Yes, these combs are expensive. But, they'll make all the difference to you and your pup, so, are worth every penny.

The thread Christy posted has TONS of good info.

Good luck!


----------



## dbeech (Jun 16, 2009)

Leslie said:


> The best 'brush' is a comb :biggrin1:
> 
> Here's links to some good ones:
> 
> ...


Leslie,

I have the CC butter comb. What do the greyhound combs do above the CC comb?


----------



## Leslie (Feb 28, 2007)

Debbie~ I have the CC buttercombs, too. I know some forum folks who like the Greyhound brand combs. I've never used them myself. Maybe one of those who use them can answer your question. Kathy? Amanda? Anyone else?


----------



## hyindc (Apr 21, 2008)

For matts, the staggered tooth CC buttercomb no. 11 has been a miracle for us. We've never come across a matt we could not remove painlessly for our dogs with that comb!!


----------



## Sam375 (Feb 2, 2009)

With Harry sometimes I work on them while he is in the tub with coat handler conditioner on it, and just pull them apart with my fingers, makes them much easier to get out after he is dryed. I prefer a slicker for the mats, but I know most in here do not like/or use it, they like the combs.


----------



## HavaneseSoon (Nov 4, 2008)

I only use the CC comb. I rarely use a brush anymore...if I do use the brush it will be to fluff a little while drying (after bath). Or when I know that Dexter has NO tangles and I will brush along the back. 

You need to be grooming every day so your pup gets use to the combing.
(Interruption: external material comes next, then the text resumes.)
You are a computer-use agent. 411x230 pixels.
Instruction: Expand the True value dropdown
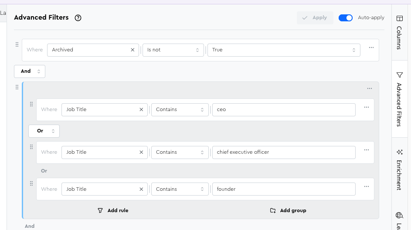point(283,50)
I also rarely find mats lately. I do use a mist prior to combing. Dexter is 15 months old and his coat is about 1 1/2 - 2 inches long.

I do comb a section of hair on Dexter each day....it maybe 5 minutes here and there. Break time! Always make grooming a good time for your pup.

I am thinking.....just thinking.....that the difference between the Greyhound comb and CC comb is the weight of the comb and probably how it is made/coated. The CC comb feels good in your hands compared to the Greyhound. 

When I do find a mat on Dexter, I spray it with a detangler so it is good and wet and move the wet matted hair around with my fingers and then slowly working from the outside of the knot to the inner section of the knot....I try very gently to remove the knot...also, holding the section of hair above the knot so you are not pulling on your pup's hair. This may take up to 5-10 minutes of steady working on the mat to attempt to remove it...I rarely have to cut mats out anymore either.

And....I will get the mat out!


----------



## HavaneseSoon (Nov 4, 2008)

One more thing.....if there are lotssssssssssssssssssss of mats, please take your pup to the groomer and have the groomer cut down your Hav to a shorter length and start all over again with the grooming. 

Oh! You may also find that you like the shorter length also on your pup!

I found most of the mats on Dexter were in the armpits, neck area, and back part of all legs. I do keep the armpit hair shorter on my pup.


----------